Balanced industry exposure provides some stability in returns, at least relative to the S&P 500, which is a direct benefit for investors. As an example, if we weighted JEPQ and JEPI equally, he would have had roughly similar returns to the S&P 500 in each of 2022 and 2023, and would have slightly outperformed the two years overall. Focusing solely on JEPQ would have resulted in higher losses in 2022, while focusing on JEPI would have resulted in significantly lower profits in 2023.
In this particular example, JEPI alone is even more unstable than JEPQ and JEPI, but I hope I've made the broader point clear.
By combining JEPQ with most other dividend ETFs, investors can create a portfolio with appropriate technology exposure, which should lead to big gains when technology outperforms. Many income investors missed out on the +20% rally in 2023 by being underweight in tech stocks. By investing in JEPQ, investors won't miss out on similar gains in the next tech bull market. The fund's yield is also 9.4%, so investors won't lose any income either.

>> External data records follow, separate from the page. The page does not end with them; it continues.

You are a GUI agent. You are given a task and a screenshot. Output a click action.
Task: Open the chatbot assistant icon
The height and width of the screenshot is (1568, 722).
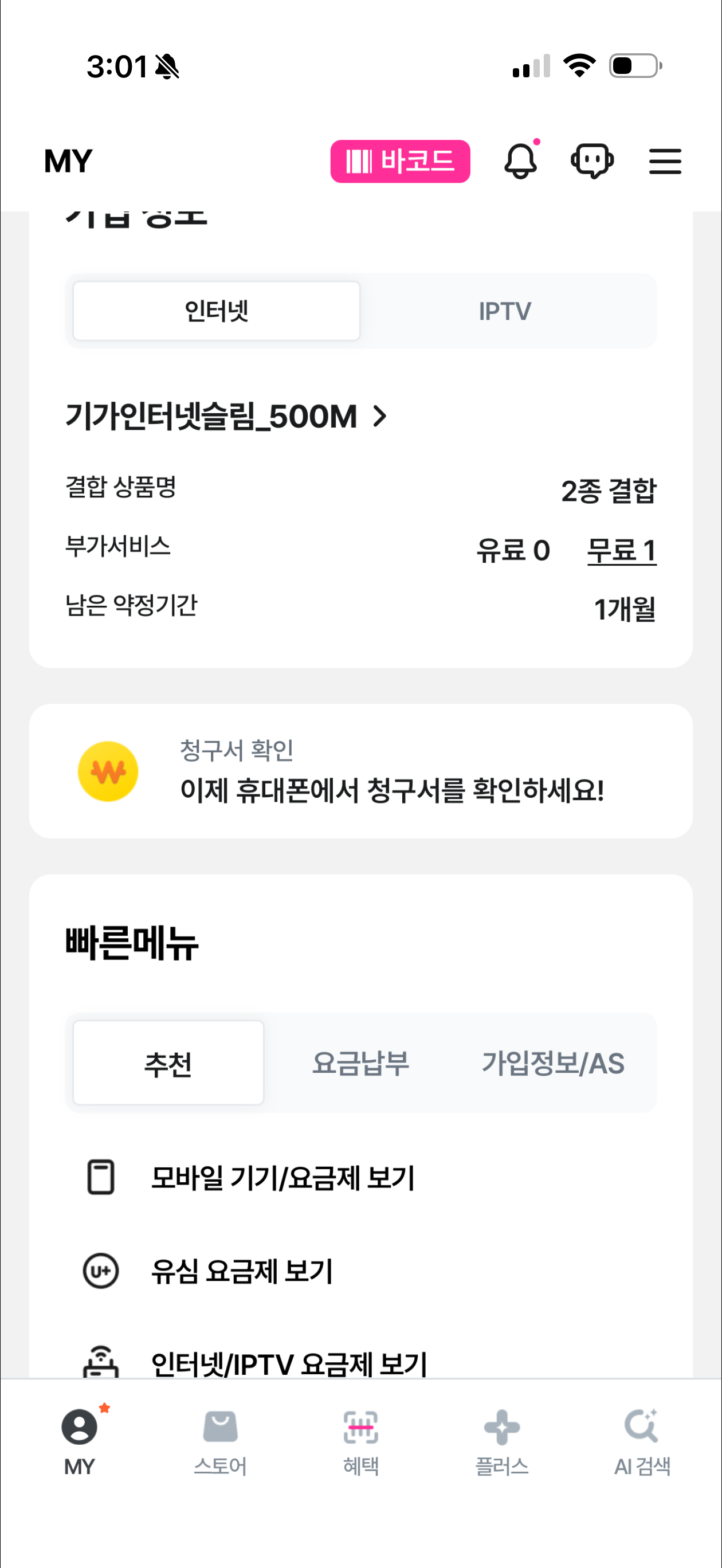(x=592, y=161)
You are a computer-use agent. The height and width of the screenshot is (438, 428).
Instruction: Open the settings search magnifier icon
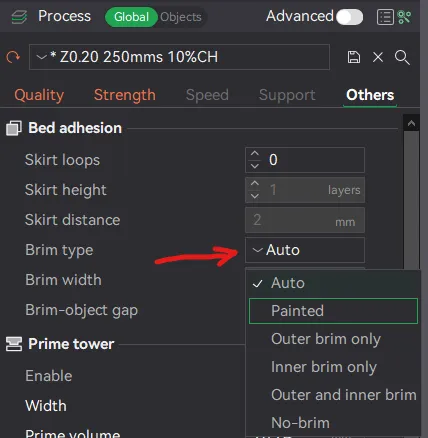402,57
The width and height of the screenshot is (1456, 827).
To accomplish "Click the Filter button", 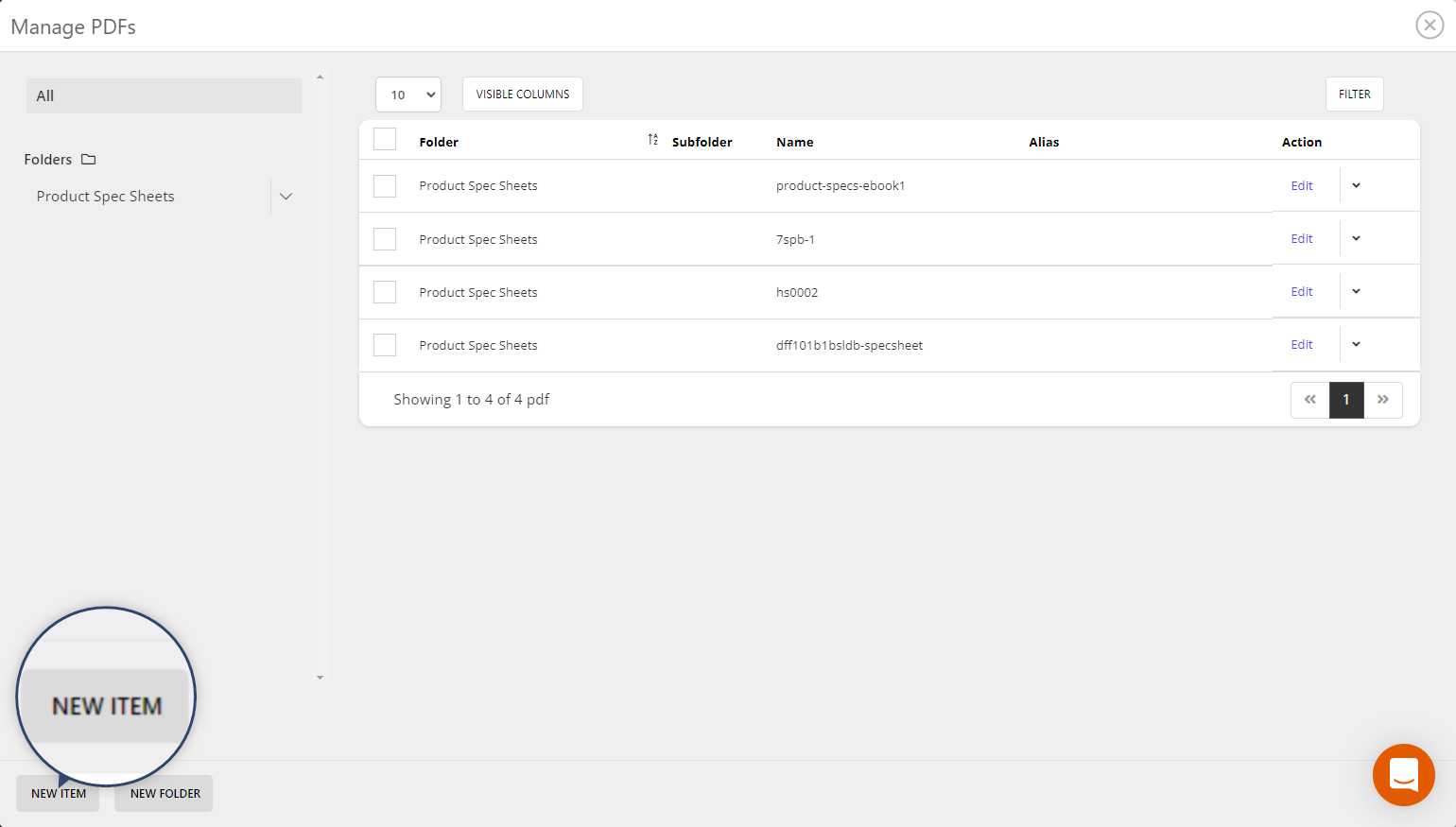I will (1354, 95).
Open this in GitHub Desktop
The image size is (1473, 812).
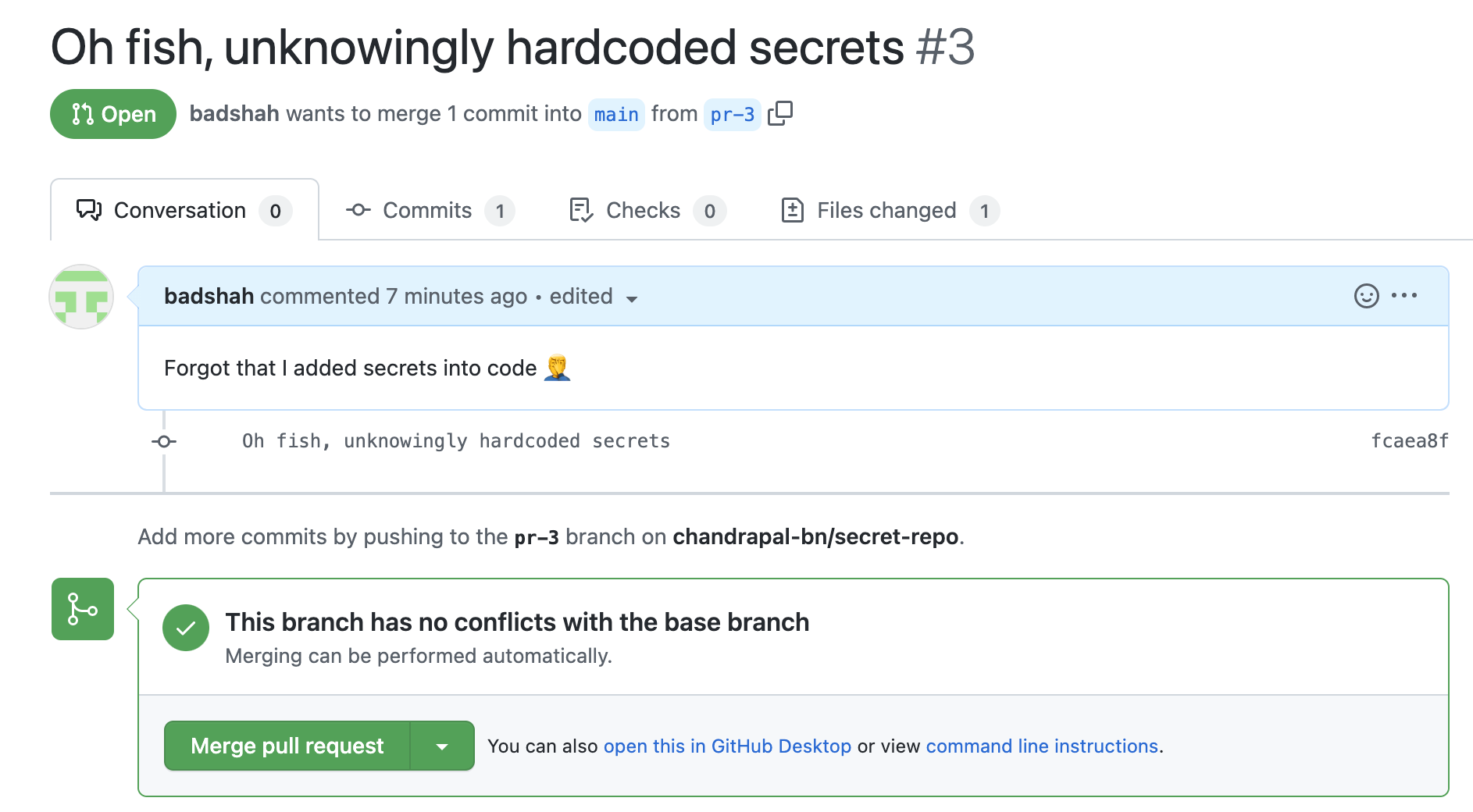pos(727,746)
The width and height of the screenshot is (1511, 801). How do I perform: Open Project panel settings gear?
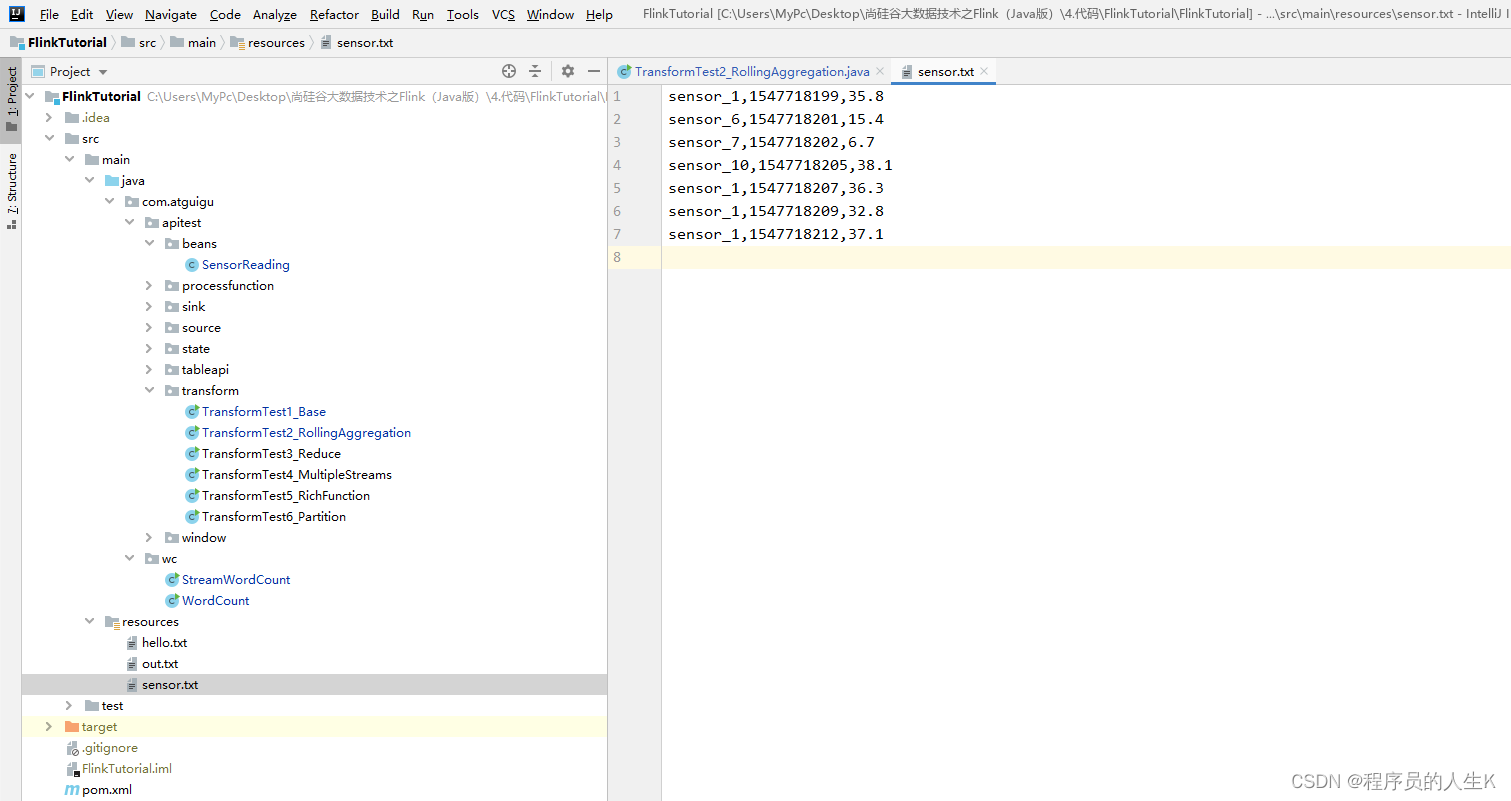(568, 71)
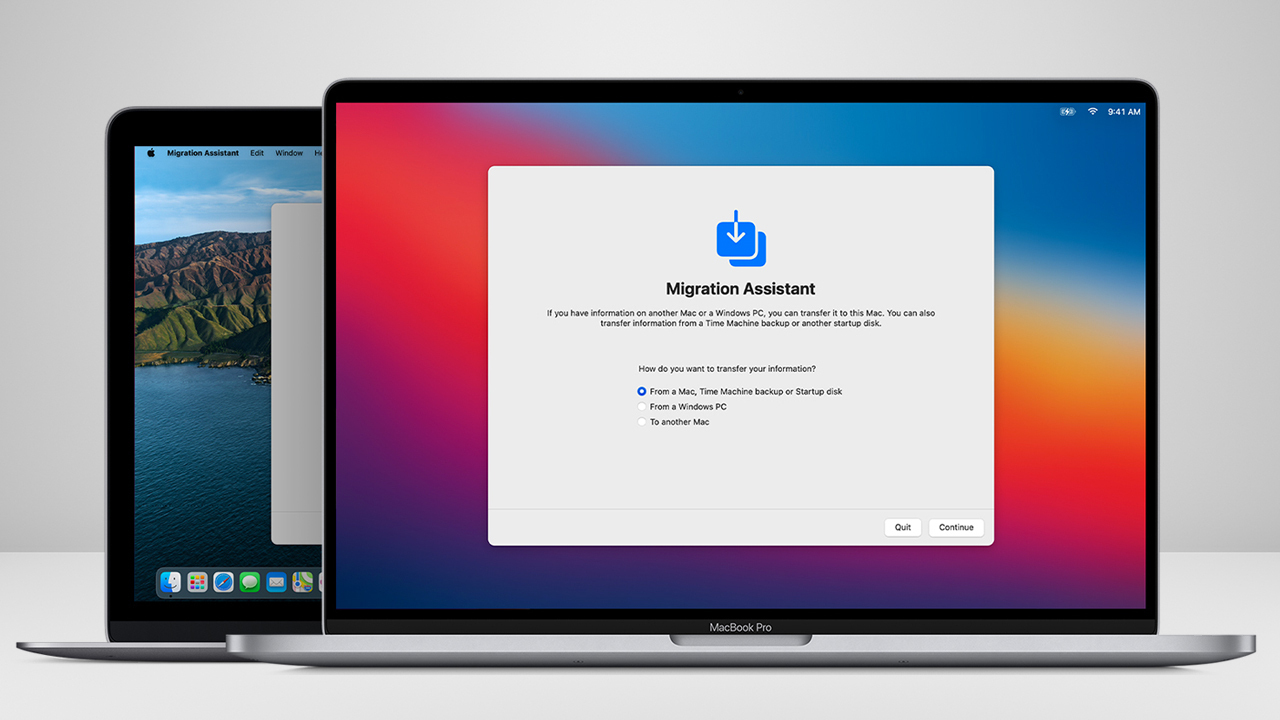This screenshot has width=1280, height=720.
Task: Launch Safari from the Dock
Action: (223, 582)
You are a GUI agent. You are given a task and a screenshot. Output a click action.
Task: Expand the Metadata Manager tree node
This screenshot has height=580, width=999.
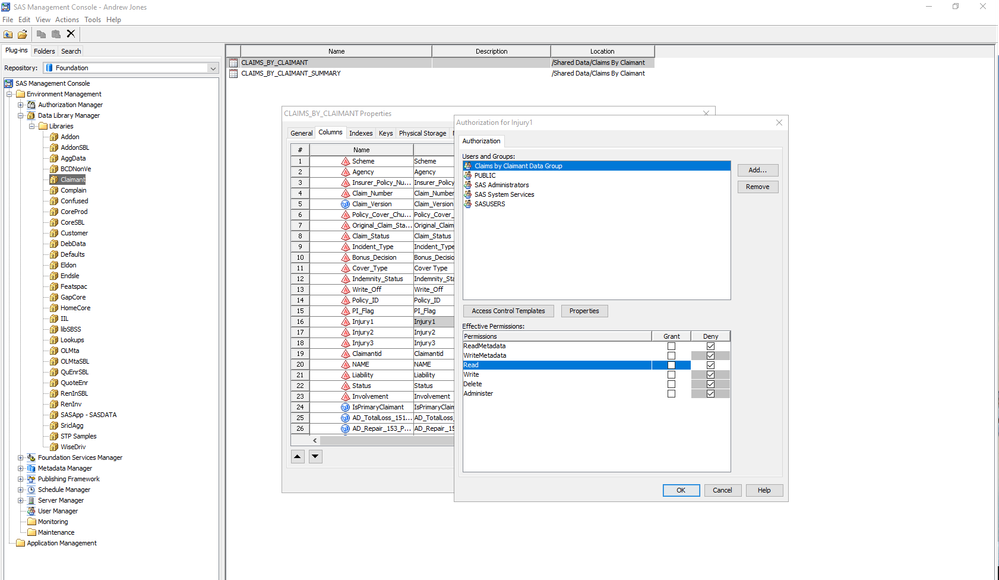tap(20, 468)
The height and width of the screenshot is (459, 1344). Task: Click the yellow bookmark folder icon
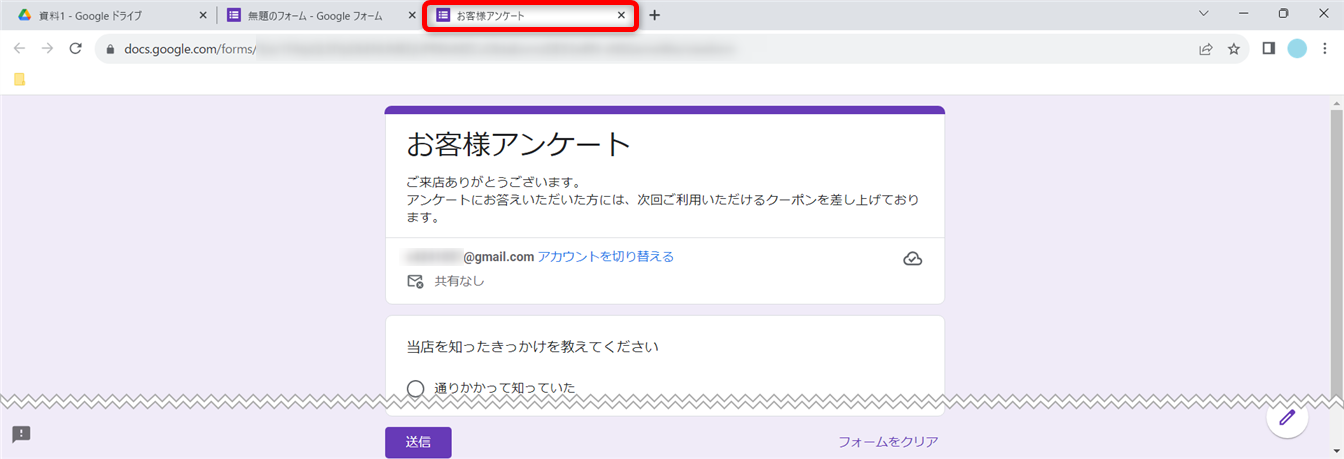click(19, 80)
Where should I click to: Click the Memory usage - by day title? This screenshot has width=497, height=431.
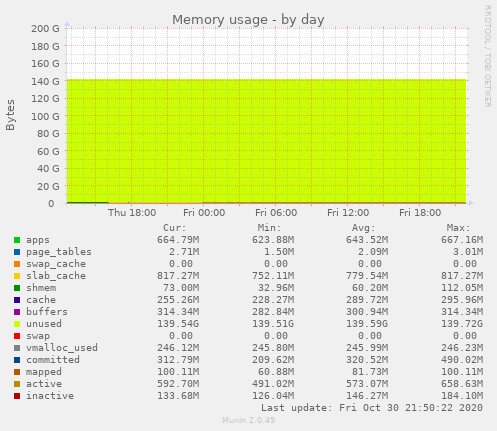(x=248, y=20)
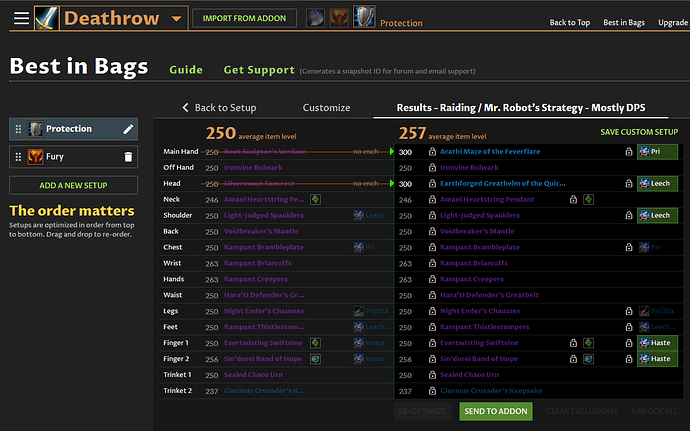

As a side note, I'm not sure if the focus is on technology. right now This is a good idea since the valuation seems a little too high. Although some investors may disagree, JEPQ's technology exposure will likely lead to a more balanced portfolio in the long run. I would also be wary of giving too much weight to JEPQ, JEPI, and other covered call funds in your portfolio. These funds' premiums are highly dependent on option prices and stock volatility, and I don't want my retirement funds to depend on these arcane and volatile issues. Still, there are many other dividend funds out there, such as SCHD and VIG.
conclusion
JEPQ's high dividend yield of 9.4% makes the fund a great income investment, and its heavy bias toward tech investments should have interesting implications for many income investors and retirees.